= Record set =
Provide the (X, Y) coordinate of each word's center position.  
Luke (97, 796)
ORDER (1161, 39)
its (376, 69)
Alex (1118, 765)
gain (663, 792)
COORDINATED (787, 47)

= What needs to be done =
Turn the data above into a numbered list, skipping any blank lines.

= The response =
1. Provide the (X, Y) coordinate of each word's center position.  
2. Luke (97, 796)
3. ORDER (1161, 39)
4. its (376, 69)
5. Alex (1118, 765)
6. gain (663, 792)
7. COORDINATED (787, 47)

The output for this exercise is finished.